According to embodiments of the present disclosure, the second state acquisition module 820 may include: a third acquisition sub-module used to acquire a randomly generated memory state in response to the text segment being a first text segment among the plurality of text segments; and a fourth acquisition sub-module used to acquire a stored memory state in response to the text segment being a text segment among the plurality of text segments other than the first text segment, where the stored memory state is obtained based on a previous text segment of the text segment among the plurality of text segments.
According to embodiments of the present disclosure, the encoding network further includes a second encoding sub-network constructed based on a second attention mechanism. The apparatus 800 of training the text generation model may further include: a fourth state update module used to process the memory state and the initial hidden state by using the second encoding sub-network to obtain an updated memory state; and a second storage update module used to update the stored memory state to the updated memory state, where the first attention mechanism is a unidirectional attention mechanism, and the second attention mechanism is a bidirectional attention mechanism.
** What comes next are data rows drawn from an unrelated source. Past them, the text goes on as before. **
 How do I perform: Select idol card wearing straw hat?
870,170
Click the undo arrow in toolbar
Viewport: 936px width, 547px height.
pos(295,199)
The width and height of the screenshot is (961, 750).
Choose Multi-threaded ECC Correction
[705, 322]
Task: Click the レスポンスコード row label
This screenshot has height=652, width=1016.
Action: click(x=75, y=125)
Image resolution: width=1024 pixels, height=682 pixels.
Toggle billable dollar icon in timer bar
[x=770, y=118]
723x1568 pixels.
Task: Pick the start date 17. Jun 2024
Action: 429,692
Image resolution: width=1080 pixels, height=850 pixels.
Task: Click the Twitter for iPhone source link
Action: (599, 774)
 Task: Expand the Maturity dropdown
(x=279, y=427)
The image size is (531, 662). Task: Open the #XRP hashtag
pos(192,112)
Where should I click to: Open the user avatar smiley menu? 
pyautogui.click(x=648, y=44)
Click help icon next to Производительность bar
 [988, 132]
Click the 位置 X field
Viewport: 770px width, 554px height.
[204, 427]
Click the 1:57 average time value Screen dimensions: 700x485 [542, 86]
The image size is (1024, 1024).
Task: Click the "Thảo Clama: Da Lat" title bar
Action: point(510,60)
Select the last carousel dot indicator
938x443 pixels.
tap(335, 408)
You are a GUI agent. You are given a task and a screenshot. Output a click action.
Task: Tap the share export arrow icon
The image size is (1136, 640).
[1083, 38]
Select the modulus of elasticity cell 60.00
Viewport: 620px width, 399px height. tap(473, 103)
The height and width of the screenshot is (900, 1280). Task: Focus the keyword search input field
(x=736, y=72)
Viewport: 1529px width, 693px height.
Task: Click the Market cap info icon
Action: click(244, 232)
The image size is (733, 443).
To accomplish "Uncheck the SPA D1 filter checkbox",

According to embodiments of the present disclosure, the memory state includes a state sequence formed by a plurality of memory sub-states, the updated hidden state is a last hidden state among a plurality of hidden states obtained in sequence, the second encoding sub-network includes a plurality of second encoding layers constructed based on the second attention mechanism. The fourth state update module may be for example used to: process an ith memory sub-state in the state sequence and an obtained (i−1)th hidden state by using an ith second encoding layer among the plurality of second encoding layers to obtain an ith memory sub-state in the updated memory state, where i is a natural number less than or equal to a total number of the plurality of memory sub-states, and a hidden state processed by a 1st second encoding layer is the initial hidden state.
According to embodiments of the present disclosure, the model training model 850 may include: a gradient back-propagation sub-module used to back-propagate a gradient of an objective function by using a back-propagation through time algorithm; and a training sub-module used to train the text generation model based on a gradient obtained by a back-propagation, with a goal of minimizing the objective function, where the objective function is related to a difference between the subsequent texts for the plurality of text segments and a target text in the sample text, and the target text is a text corresponding to the subsequent text.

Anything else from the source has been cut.